The problem —
Your answer should be the lines from the start of the records through the line with "Facebook (1235, 47)", copied word for word.

(Collected data)
◇ ◇ ◇ ◇

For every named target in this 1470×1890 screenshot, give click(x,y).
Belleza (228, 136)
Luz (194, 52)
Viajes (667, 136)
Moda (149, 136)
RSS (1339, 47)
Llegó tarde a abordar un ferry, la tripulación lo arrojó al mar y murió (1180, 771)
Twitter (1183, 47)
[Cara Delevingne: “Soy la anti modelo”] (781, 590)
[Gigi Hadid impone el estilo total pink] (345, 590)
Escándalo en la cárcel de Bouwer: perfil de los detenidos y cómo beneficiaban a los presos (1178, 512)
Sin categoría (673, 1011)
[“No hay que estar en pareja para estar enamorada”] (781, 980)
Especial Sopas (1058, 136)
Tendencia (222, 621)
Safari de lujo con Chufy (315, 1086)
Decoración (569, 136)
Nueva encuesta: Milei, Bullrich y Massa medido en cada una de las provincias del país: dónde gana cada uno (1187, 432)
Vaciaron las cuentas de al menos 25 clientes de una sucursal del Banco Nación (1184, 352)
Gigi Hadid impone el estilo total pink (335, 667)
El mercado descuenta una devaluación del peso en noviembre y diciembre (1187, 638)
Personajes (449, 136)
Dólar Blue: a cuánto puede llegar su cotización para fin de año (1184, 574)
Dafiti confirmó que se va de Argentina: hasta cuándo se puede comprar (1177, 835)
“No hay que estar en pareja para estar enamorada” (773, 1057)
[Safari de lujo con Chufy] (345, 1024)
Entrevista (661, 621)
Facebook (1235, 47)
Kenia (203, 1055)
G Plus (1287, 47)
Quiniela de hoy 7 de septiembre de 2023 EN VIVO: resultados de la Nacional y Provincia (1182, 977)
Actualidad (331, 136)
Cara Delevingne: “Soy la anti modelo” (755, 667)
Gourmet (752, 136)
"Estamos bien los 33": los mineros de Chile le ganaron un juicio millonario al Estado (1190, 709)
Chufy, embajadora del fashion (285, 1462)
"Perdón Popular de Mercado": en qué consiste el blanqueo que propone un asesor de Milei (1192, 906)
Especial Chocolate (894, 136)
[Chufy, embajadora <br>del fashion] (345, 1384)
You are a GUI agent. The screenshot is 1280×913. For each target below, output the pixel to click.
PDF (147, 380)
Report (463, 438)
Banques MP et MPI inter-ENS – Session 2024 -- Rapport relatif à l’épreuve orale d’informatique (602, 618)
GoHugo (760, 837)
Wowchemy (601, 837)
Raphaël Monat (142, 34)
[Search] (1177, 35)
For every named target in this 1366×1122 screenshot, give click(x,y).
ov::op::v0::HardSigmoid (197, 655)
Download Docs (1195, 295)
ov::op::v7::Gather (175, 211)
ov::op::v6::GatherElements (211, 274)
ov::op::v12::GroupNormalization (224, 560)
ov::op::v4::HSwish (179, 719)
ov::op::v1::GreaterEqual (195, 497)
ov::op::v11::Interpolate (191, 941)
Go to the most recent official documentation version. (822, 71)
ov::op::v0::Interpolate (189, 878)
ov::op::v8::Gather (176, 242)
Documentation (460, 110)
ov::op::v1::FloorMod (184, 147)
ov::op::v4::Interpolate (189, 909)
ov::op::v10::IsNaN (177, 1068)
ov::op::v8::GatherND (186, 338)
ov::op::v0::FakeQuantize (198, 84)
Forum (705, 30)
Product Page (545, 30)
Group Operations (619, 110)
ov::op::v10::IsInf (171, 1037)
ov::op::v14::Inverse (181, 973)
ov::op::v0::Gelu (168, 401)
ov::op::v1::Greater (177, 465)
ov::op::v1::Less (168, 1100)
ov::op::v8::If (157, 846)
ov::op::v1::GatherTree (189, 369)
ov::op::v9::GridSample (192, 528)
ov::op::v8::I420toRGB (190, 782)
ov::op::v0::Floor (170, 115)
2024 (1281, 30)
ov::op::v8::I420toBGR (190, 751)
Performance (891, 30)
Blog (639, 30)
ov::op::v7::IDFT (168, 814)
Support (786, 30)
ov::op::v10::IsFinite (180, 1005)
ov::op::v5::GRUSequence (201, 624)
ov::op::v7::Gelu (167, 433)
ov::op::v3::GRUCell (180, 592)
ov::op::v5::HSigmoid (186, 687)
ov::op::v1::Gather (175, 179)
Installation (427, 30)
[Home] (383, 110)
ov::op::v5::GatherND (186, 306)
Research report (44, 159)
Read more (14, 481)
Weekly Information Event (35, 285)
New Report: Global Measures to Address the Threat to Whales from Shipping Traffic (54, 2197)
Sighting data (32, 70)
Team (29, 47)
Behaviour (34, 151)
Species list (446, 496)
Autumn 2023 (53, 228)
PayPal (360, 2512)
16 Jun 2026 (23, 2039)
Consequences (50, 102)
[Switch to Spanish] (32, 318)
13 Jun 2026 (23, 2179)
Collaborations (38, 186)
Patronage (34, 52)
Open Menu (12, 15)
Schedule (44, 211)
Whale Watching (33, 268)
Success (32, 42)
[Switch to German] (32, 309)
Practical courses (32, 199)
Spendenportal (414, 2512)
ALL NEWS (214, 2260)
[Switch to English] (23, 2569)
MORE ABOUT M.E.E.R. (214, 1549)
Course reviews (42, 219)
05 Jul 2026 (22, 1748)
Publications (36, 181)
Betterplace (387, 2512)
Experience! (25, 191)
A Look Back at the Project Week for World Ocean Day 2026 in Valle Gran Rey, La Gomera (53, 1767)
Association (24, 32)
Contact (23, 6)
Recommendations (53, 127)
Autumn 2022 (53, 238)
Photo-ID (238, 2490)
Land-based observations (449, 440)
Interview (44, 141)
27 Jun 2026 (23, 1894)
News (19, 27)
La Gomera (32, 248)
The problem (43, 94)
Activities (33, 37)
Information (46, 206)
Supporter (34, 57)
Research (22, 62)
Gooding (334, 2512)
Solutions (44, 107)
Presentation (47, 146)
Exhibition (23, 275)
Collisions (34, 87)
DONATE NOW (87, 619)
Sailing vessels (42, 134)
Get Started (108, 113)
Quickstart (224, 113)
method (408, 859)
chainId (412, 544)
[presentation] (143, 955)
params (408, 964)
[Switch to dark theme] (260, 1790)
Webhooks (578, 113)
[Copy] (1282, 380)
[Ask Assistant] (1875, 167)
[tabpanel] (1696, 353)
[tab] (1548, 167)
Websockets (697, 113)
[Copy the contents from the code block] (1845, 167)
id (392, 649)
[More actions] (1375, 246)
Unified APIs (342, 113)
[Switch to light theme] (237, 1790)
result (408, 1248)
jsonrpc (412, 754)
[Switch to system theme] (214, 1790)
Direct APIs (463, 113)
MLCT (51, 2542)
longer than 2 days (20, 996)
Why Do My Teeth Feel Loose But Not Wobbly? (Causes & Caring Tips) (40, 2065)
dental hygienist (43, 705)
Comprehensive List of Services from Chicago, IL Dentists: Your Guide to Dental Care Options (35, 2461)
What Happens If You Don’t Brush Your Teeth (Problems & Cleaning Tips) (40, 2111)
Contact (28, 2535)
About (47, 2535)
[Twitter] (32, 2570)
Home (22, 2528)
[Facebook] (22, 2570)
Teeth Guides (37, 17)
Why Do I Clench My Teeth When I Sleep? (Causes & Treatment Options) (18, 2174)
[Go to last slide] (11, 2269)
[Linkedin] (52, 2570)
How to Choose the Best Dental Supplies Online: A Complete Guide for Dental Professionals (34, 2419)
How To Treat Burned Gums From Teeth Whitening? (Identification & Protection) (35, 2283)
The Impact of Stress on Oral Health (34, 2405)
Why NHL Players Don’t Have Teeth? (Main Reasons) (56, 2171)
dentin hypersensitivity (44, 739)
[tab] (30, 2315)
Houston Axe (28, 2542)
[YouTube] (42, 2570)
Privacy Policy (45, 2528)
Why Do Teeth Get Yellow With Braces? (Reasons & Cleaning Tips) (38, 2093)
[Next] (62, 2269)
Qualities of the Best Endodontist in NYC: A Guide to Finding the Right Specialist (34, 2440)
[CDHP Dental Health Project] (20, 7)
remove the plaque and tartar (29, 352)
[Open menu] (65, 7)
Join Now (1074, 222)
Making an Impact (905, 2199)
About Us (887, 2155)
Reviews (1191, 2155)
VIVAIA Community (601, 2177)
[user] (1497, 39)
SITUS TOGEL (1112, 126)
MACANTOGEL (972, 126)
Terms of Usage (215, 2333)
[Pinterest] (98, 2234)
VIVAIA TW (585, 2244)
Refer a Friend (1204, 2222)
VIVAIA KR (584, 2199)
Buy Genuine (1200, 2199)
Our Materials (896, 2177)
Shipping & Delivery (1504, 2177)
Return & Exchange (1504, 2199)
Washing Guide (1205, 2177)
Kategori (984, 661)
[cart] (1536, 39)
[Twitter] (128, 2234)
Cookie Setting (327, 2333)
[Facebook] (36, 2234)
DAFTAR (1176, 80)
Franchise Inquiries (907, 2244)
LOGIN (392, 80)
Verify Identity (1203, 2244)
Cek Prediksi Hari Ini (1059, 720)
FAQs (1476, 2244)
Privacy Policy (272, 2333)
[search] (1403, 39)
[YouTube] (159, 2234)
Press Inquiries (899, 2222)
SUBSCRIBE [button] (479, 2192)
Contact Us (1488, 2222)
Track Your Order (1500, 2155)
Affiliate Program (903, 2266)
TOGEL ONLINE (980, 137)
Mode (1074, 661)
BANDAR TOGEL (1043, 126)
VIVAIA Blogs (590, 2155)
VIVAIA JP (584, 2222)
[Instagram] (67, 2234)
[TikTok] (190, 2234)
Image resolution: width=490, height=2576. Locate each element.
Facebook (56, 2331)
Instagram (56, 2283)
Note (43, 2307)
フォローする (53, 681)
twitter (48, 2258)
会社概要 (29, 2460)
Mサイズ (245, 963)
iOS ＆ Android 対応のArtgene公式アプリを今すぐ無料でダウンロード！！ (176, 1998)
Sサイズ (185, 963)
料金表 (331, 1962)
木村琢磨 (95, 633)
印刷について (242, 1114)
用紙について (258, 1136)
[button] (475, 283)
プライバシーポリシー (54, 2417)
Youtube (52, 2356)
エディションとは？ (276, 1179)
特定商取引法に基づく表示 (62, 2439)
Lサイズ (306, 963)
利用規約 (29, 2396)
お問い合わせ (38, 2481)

◇ ◇ ◇ ◇

Output for this exercise —
For every named target in this 1470×1890 screenshot, give click(x,y).
Belleza (228, 136)
Luz (194, 52)
Viajes (667, 136)
Moda (149, 136)
RSS (1339, 47)
Llegó tarde a abordar un ferry, la tripulación lo arrojó al mar y murió (1180, 771)
Twitter (1183, 47)
[Cara Delevingne: “Soy la anti modelo”] (781, 590)
[Gigi Hadid impone el estilo total pink] (345, 590)
Escándalo en la cárcel de Bouwer: perfil de los detenidos y cómo beneficiaban a los presos (1178, 512)
Sin categoría (673, 1011)
[“No hay que estar en pareja para estar enamorada”] (781, 980)
Especial Sopas (1058, 136)
Tendencia (222, 621)
Safari de lujo con Chufy (315, 1086)
Decoración (569, 136)
Nueva encuesta: Milei, Bullrich y Massa medido en cada una de las provincias del país: dónde gana cada uno (1187, 432)
Vaciaron las cuentas de al menos 25 clientes de una sucursal del Banco Nación (1184, 352)
Gigi Hadid impone el estilo total pink (335, 667)
El mercado descuenta una devaluación del peso en noviembre y diciembre (1187, 638)
Personajes (449, 136)
Dólar Blue: a cuánto puede llegar su cotización para fin de año (1184, 574)
Dafiti confirmó que se va de Argentina: hasta cuándo se puede comprar (1177, 835)
“No hay que estar en pareja para estar enamorada” (773, 1057)
[Safari de lujo con Chufy] (345, 1024)
Entrevista (661, 621)
Facebook (1235, 47)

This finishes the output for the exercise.